### ACTIVITY
Instruction for the data below: set down exactly the lines from the line with "Image resolution: width=1153" to the line with "Task: Choose the 800 x 600 resolution option", inclusive, and no others.
==== INPUT MATERIAL ====
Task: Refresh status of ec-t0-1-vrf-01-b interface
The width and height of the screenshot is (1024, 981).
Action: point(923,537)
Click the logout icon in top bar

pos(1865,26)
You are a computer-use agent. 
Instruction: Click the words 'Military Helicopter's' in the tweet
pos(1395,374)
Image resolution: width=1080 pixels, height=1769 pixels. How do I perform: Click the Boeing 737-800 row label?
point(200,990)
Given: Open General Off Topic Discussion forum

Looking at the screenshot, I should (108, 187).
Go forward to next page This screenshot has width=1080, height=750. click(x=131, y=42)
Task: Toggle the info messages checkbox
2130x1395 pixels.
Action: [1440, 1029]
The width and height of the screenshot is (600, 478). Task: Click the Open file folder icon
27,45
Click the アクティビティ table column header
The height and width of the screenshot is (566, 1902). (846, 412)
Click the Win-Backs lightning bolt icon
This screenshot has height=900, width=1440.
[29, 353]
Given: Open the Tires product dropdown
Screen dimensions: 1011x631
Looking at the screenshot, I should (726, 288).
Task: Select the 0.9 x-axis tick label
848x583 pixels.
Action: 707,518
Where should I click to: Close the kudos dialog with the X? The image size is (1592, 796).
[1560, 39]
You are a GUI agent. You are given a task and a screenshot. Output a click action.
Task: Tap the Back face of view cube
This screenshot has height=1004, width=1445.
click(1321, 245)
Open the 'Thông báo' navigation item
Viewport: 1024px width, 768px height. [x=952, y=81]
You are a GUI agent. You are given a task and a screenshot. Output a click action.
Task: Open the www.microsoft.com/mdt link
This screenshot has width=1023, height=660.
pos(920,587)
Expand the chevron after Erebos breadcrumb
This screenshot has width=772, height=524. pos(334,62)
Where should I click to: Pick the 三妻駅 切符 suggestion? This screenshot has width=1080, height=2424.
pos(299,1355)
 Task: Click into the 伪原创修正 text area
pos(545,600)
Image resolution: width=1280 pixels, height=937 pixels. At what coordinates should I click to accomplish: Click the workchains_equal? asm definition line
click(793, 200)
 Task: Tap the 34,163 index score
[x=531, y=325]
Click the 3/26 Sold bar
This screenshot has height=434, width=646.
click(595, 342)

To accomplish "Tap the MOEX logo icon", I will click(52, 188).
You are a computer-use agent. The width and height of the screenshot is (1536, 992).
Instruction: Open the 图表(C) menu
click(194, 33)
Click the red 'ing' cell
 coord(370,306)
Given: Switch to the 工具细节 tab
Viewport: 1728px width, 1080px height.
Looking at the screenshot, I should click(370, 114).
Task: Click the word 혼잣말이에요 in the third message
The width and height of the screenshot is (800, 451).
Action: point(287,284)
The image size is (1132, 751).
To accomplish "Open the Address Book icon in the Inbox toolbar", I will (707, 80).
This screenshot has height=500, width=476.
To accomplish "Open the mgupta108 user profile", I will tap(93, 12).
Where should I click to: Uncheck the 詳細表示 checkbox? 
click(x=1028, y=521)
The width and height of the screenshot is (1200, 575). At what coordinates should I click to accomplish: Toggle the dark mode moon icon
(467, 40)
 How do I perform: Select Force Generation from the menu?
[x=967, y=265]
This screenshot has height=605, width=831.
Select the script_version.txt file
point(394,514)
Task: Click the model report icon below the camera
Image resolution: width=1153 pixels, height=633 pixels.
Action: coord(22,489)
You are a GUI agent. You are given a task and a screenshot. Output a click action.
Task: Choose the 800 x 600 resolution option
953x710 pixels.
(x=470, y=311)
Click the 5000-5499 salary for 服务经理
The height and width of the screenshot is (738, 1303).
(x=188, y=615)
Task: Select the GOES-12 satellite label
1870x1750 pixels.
====
### EXPECTED ANSWER
Image resolution: width=1153 pixels, height=633 pixels.
Action: coord(22,489)
You are a GUI agent. You are given a task and a screenshot. Output a click action.
Task: Choose the 800 x 600 resolution option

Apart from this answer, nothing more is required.